Opioid Poisoning & Overdose Prevention
We are working with community partners to reduce opioid poisoning and overdose rates.
Why it Matters
Drug overdose death rates involving prescription pain medication and heroin in Dane County nearly doubled over the last decade.
What the Data Shows
- More than half of all opioid-involved hospital encounters and deaths involved heroin in 2016.
- 85 people died in Dane County in 2016 from opioids and there were over 400 opioid hospital encounters.
- Learn more: Heroin and Synthetic Opioids Data Brief
Initiatives to Reduce Opioid Poisoning & Overdoses
Examples of collaborative initiatives Public Health Madison & Dane County participates in include:
- Working to expand knowledge of drug overdose medication, make it more accessible, and provide overdose prevention training. One example of this is our Overdose Prevention video.
- Providing individuals using drugs and committing low level crimes related to their drug use, the opportunity for treatment rather than arrest through the Madison Addiction Recovery Initiative.
- Working with the African American Opioid Coalition to address the disparate impact of opioids on the African American community.

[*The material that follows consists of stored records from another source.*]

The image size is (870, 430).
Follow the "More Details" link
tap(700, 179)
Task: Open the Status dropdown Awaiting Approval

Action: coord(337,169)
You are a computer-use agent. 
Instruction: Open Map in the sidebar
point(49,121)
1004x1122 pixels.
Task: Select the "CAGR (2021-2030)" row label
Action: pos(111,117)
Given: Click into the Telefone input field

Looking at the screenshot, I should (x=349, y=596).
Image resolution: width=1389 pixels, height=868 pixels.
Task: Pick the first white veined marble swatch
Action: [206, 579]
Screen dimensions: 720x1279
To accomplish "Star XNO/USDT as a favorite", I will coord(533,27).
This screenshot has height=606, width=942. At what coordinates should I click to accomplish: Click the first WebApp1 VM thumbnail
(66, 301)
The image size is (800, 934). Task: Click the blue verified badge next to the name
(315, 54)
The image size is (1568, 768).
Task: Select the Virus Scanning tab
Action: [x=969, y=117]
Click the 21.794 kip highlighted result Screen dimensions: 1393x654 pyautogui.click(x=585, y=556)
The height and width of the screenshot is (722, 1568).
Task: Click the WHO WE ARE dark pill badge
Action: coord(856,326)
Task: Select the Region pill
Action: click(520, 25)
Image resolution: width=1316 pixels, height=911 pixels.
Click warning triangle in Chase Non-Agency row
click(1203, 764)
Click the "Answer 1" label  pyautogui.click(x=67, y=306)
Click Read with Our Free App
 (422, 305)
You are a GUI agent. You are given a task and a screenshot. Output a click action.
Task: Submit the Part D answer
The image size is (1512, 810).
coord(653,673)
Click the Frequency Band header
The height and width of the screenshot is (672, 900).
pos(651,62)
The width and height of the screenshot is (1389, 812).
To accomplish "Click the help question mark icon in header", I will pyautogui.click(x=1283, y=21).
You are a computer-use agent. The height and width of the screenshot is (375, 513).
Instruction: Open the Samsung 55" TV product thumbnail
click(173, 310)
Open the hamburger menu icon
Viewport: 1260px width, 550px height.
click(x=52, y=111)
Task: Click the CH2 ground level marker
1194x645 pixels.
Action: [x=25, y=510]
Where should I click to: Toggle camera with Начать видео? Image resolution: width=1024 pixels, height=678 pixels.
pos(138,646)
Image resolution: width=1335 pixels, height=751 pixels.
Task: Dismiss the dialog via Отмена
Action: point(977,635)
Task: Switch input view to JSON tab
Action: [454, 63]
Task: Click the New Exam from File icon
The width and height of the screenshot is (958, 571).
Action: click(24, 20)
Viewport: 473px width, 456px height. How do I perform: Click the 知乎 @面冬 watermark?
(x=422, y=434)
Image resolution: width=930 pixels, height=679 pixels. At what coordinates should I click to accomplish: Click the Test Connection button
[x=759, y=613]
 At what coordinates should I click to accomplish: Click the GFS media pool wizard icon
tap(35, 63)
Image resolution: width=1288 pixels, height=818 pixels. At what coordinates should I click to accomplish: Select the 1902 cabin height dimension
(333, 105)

- Participating on the Dane County Coordinated Response to Stop the Drug Overdose Epidemic steering committee. The six strategy areas of focus for this group include: reduce access to drugs, reduce inappropriate prescription use, improve overdose intervention, substance abuse prevention, integrate mental health care, and early intervention, drug treatment and recovery.
Violence Prevention
We are working with local elected officials, including the Madison Mayor and Dane County Executive, government agencies, and community-based organizations to develop a public health approach for violence prevention in our community.
Our strategy is to stop violence before it starts by providing support and education before problems occur. This “upstream” approach includes promoting safe, stable, nurturing, healthy relationships and environments, addressing risk and protective factors, and building individual and community resilience.
Why it Matters
- Everyone deserves to feel safe in their home and community.
- Individuals who experience violence often suffer physical, mental and/or emotional health problems over their life course.
- Children who experience violence are more likely to become ensnared in a cycle of violence that leads to future violent behavior, including aggression, delinquency, violent crime and child abuse.
What the Data Shows
- 2017 produced the highest incidence rates of homicides seen in both Madison and Dane County.
- Violent behavior disproportionately affects racial and ethnic minorities and other disadvantaged groups.
- Local data and community partner interviews identify eight categories of violence for efforts to focus on: child abuse and neglect, youth violence, intimate partner violence, sexual violence, elder abuse, self-directed violence, structural violence, community violence.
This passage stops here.